If it's a dirac delta doesn't it mean it's infinite when x=y? Or is it a sort of kronecker where it's equal to one but the indices x and y are continuous? I'm confused.

 

[strangerep]

Both the Dirac and Kronecker deltas can occur in QFT.

Post a specific example of a CR you don't understand...

 

[haushofer]

If it's a dirac delta doesn't it mean it's infinite when x=y? Or is it a sort of kronecker where it's equal to one but the indices x and y are continuous? I'm confused.

In QFT you can have commutation relations like

$$[\phi^i (x), \pi_j (y)] = \delta^_i \delta^{(D)}(x-y)$$

where phi and pi are conjugate fields, of which you can have, say, N, and D is the dimension of spacetime.

The first delta states that these fields don't commutate if they are different components. That's a Kronecker delta. The second is a distribution, and is there because the fields are really distributions. These kind of relations only make sense if you integrate them with a test function. Otherwise you would naively say that the commutator blows up if x=y.

You can compare it with the commutators in QM; those only make sense if you apply them to a wave function.

 

[geoduck]

The second is a distribution, and is there because the fields are really distributions. These kind of relations only make sense if you integrate them with a test function. Otherwise you would naively say that the commutator blows up if x=y.

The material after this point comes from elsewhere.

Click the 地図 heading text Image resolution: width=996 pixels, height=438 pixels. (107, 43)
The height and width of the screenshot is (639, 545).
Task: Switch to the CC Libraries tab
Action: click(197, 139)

You can compare it with the commutators in QM; those only make sense if you apply them to a wave function.

Are all operators distributions then, and not just commutators? In QM, X and P are distributions. In QFT, creation/annihilation operators and fields are distributions?

 

[lugita15]

In QM, X and P are distributions.

Could you elaborate on this?

 

[geoduck]

Could you elaborate on this?

I was just asking haushofer a question. He said fields in QFT are distributions, and I was wondering why. He said you integrate them over test functions, so I was wondering if he meant that any linear operator is a distribution in QM, e.g.,

<x|P|x'> takes ψ(x') and maps it to:

<x|P|ψ>=-i d/dx[ψ(x)]

I have no idea what he meant, so I just wanted to learn :)

 

[tom.stoer]

In QFT fields are operator-valued distributions where (in position space) x is a "continuous index". The delta-distribution is the identity-operator.

In QM the operators are X (and P, ...) - no fields - and there is only a discrete index (i=1,2,3, ... for dimensions etc.) and therefore you get a Kronecker delta as identity-operator. The delta-function in QM is not an operator but a matrix element.